- Data to use -
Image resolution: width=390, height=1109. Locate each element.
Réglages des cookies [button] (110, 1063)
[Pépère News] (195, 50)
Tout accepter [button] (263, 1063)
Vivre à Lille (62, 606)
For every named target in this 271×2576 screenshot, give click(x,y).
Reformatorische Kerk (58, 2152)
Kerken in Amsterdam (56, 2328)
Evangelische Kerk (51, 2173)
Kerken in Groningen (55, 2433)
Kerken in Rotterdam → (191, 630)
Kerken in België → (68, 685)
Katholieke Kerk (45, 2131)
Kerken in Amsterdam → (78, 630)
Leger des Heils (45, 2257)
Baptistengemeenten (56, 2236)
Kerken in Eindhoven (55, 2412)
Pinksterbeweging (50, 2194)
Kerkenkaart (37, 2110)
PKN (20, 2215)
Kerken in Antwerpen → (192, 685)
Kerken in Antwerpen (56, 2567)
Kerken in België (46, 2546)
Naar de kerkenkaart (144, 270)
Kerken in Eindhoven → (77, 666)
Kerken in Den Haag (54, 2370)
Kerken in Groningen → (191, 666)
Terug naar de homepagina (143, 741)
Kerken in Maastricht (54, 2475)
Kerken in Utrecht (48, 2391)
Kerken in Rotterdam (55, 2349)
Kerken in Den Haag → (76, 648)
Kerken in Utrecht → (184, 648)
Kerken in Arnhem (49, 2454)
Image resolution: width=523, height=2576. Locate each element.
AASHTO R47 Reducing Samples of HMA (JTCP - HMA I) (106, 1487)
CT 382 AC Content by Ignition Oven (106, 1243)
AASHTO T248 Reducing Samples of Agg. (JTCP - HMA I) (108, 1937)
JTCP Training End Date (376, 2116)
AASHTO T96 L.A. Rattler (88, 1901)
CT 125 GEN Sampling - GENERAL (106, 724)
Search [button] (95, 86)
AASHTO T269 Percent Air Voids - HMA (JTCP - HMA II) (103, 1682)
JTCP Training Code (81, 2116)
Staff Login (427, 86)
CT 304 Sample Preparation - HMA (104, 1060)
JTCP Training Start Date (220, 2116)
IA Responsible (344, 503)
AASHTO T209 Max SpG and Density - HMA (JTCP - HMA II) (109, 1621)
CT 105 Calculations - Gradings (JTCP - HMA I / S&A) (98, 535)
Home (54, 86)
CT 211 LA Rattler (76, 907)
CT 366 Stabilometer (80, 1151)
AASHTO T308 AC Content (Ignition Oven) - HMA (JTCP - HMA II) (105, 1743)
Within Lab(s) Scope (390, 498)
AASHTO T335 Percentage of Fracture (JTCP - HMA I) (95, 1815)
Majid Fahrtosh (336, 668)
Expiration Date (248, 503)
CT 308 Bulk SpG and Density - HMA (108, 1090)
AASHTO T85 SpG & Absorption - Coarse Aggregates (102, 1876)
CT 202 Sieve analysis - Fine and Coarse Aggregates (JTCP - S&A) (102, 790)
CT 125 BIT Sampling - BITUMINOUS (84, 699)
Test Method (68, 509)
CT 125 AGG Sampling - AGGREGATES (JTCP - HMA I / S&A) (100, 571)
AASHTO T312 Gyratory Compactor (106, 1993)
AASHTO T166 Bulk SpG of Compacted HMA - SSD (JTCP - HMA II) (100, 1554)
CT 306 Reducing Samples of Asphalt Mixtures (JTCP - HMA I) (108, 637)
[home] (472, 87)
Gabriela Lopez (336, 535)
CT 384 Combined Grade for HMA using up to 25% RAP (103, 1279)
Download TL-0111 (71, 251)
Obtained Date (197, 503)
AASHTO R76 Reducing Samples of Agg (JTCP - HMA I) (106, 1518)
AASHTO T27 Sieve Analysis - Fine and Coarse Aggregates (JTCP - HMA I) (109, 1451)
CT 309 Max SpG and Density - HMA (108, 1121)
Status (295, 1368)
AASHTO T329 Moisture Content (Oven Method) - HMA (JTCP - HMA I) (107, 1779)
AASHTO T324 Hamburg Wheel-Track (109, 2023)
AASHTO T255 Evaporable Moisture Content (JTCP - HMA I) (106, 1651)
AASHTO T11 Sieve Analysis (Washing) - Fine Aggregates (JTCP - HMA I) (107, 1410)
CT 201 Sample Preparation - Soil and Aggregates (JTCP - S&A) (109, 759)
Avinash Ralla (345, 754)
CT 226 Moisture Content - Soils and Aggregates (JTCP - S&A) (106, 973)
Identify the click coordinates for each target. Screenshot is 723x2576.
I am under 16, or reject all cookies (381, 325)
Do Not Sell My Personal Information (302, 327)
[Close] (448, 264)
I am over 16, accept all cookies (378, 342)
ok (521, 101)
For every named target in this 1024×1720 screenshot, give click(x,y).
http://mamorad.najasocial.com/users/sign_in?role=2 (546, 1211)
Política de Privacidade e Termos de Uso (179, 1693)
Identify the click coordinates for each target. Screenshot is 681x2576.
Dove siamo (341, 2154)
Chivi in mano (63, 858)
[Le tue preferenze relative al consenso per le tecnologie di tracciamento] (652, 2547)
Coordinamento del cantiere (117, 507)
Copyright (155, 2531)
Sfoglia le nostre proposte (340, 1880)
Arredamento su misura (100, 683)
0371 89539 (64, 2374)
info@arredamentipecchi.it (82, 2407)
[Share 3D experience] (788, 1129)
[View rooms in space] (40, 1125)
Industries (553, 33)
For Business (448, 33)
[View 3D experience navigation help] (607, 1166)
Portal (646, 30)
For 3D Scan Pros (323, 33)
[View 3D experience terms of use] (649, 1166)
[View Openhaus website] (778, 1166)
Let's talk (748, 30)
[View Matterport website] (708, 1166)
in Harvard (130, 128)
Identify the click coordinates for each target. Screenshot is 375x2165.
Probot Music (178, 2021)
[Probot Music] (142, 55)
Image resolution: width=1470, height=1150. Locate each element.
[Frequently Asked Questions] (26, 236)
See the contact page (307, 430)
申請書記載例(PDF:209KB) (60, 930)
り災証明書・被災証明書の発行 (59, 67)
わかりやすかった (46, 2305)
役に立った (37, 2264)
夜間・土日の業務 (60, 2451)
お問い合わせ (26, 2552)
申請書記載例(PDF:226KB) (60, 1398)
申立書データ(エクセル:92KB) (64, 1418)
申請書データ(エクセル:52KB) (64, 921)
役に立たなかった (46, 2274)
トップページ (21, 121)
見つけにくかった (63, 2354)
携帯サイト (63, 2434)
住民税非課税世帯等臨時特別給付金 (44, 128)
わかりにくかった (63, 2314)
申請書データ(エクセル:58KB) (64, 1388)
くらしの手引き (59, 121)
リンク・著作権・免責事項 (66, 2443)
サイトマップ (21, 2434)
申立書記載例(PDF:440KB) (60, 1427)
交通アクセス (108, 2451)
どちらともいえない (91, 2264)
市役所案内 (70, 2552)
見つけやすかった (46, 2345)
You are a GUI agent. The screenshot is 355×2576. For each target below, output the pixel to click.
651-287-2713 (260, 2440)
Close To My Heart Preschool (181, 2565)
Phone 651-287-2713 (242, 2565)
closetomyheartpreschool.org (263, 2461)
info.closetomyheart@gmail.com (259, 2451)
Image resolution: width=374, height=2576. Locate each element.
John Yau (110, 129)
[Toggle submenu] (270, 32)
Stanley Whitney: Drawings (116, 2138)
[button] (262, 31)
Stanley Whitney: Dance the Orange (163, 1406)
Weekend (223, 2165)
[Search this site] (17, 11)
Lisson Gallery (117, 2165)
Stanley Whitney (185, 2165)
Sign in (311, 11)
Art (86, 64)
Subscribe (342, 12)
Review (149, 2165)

- Task -
Your task is to retype the entries verbatim, starting with the line that holds "[View 3D experience navigation" and stopping after the line that holds "Screenshot is 375x2165.".

- Solution to this exercise -
[View 3D experience navigation help] (607, 1166)
Portal (646, 30)
For 3D Scan Pros (323, 33)
[View 3D experience terms of use] (649, 1166)
[View Openhaus website] (778, 1166)
Let's talk (748, 30)
[View Matterport website] (708, 1166)
in Harvard (130, 128)
Identify the click coordinates for each target. Screenshot is 375x2165.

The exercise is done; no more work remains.